The “immediate doom” narrative has also been countered by Andre Dragosch, Bitwise Europe’s Head of Research, through an emphasis on the sheer computational gulf between current technology and a viable attack.
While concerns about older wallets were validated by Dragosch, he argues that extraordinary robustness remains characteristic of the network itself.
“Bitcoin now runs at 1 zeta hash per second, equivalent to more than one million El Capitan-class supercomputers. That’s orders of magnitude beyond the reach of today’s quantum machines – and even beyond those expected in the foreseeable future.”
He wrote:
The Investment Case for Bitcoin
In light of the above, the argument that Bitcoin belongs in modern portfolios is being doubled down on by ARK Invest precisely because it behaves unlike anything else.
In a 2026 outlook note, correlations rather than ideology were leaned upon by ARK’s Cathie Wood.
A clinical argument is made by her: Bitcoin’s return stream has remained weakly linked to major asset classes since 2020, therefore offering a way to improve portfolio efficiency.
This view was supported by ARK with a correlation matrix using weekly returns from January 2020 through January 2026. According to the data, Bitcoin’s correlation is shown at 0.14 with gold and 0.06 with bonds.
Perhaps most strikingly, the S&P 500’s correlation with bonds is shown by the table to be higher than Bitcoin’s correlation with gold.
This data is used by Wood to argue that Bitcoin should be viewed as a valuable diversifier for asset allocators seeking higher returns per unit of risk in the years ahead.
A subtle but important shift in messaging is represented by this change. Bitcoin is being reframed by ARK from “a newer version of gold” into “an uncorrelated return stream with asymmetric upside.”

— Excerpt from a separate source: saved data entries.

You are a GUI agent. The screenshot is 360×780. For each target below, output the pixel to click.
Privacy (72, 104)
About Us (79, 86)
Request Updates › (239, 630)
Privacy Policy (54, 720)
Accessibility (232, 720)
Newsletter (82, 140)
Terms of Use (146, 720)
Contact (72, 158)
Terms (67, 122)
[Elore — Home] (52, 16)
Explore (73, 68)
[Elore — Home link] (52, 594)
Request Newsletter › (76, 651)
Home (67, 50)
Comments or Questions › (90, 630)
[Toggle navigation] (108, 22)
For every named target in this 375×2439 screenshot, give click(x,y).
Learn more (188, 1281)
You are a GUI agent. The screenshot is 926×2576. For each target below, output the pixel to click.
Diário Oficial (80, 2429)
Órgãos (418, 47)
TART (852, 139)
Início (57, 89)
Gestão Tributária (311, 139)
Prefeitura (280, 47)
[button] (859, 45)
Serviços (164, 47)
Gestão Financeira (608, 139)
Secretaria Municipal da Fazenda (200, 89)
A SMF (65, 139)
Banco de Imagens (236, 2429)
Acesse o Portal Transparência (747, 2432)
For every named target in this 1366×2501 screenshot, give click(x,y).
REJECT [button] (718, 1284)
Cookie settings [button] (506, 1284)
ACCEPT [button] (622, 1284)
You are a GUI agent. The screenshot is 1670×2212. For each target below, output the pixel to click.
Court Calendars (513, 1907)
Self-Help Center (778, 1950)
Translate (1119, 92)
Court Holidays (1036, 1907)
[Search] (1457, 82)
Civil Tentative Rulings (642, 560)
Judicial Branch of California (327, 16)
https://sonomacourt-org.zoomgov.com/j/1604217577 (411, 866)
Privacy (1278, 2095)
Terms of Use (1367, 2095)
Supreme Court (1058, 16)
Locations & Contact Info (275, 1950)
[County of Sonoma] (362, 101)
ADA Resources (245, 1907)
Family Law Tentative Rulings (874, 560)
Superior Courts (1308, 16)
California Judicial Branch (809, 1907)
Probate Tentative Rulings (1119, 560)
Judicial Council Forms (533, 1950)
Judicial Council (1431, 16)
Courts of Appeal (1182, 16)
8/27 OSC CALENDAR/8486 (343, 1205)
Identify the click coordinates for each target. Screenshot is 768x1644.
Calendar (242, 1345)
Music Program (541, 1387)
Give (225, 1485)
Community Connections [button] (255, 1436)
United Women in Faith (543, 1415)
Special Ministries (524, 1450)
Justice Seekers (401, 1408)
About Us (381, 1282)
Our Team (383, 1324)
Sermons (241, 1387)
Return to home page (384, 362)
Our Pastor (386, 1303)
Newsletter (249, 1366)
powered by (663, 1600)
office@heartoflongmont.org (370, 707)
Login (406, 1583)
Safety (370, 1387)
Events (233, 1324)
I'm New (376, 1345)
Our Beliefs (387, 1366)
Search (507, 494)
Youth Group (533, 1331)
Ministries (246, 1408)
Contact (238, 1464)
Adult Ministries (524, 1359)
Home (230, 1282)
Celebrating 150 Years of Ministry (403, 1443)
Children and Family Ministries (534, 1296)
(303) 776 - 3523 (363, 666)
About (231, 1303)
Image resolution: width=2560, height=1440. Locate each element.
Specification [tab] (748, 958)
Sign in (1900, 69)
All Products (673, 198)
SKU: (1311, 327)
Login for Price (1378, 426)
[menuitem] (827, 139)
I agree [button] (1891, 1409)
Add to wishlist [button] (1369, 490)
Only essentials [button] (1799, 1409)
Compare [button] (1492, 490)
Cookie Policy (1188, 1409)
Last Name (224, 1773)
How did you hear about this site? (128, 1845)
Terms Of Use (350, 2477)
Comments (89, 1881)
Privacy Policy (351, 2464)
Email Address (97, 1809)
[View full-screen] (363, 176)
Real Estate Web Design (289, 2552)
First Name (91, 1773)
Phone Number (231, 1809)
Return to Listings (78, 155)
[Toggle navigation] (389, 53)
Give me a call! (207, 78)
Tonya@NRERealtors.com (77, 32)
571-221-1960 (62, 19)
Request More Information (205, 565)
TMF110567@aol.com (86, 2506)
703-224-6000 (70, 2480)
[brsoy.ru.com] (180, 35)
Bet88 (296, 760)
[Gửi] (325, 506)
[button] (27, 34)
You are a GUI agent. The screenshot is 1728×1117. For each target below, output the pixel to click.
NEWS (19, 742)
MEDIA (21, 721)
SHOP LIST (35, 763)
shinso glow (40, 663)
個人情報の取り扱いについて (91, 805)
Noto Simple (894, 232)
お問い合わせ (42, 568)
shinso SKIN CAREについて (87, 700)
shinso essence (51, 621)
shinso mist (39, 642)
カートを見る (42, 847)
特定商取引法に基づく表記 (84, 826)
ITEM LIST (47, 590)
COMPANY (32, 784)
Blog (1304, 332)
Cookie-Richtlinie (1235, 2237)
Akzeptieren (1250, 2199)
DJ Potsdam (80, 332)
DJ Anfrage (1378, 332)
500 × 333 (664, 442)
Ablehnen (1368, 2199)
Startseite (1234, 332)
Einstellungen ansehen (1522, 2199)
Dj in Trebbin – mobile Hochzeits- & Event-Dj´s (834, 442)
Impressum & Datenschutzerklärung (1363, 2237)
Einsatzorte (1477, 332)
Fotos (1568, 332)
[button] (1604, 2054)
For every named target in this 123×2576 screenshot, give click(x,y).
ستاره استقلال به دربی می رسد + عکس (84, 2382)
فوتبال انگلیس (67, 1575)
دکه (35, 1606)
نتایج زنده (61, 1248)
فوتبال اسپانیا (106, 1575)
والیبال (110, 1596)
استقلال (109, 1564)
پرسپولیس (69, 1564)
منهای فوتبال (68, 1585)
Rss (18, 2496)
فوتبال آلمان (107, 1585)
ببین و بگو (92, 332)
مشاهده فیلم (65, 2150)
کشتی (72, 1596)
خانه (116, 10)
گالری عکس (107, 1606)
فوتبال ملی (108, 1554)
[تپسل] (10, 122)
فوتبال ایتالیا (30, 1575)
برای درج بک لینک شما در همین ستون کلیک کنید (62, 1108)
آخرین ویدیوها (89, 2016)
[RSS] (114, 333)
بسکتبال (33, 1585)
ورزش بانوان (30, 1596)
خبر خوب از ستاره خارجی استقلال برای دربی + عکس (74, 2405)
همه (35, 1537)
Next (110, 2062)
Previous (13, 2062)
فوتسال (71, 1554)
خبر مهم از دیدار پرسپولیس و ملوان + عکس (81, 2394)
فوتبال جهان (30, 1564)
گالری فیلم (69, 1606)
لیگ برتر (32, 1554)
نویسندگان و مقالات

Redefining the Hedge Strategy
For investors watching the split between two of the market’s high-profile strategists, it is not suggested that Bitcoin is broken. Instead, the institutional narrative is being matured into something more demanding.
It is effectively being said by Jefferies that a hedge which might require a contentious protocol-level migration is not the same as physical gold, even if both assets can rally in the same macro regime.
This is because coordination, upgrades, or governance are not required by gold to remain a valid asset. On the other hand, Bitcoin is a hedge that ultimately depends on its ability to adapt.
Conversely, a counterargument is made that traditional finance faces greater near-term peril from quantum computing than Bitcoin does.
“Banks depend heavily on long-lived RSA/ECC keys across authentication and interbank communications. Once quantum machines can break these, systemic attacks become possible – far earlier than any realistic threat to Bitcoin’s decentralized architecture.”
Dragosch said:
With this in mind, it is effectively being said by ARK that the benefits of portfolio diversification can justify a BTC position, even if the asset is still evolving.
Consequently, the question that hangs over these cases is whether a post-quantum transition can be credibly coordinated by Bitcoin without splintering the social consensus that gives it monetary value.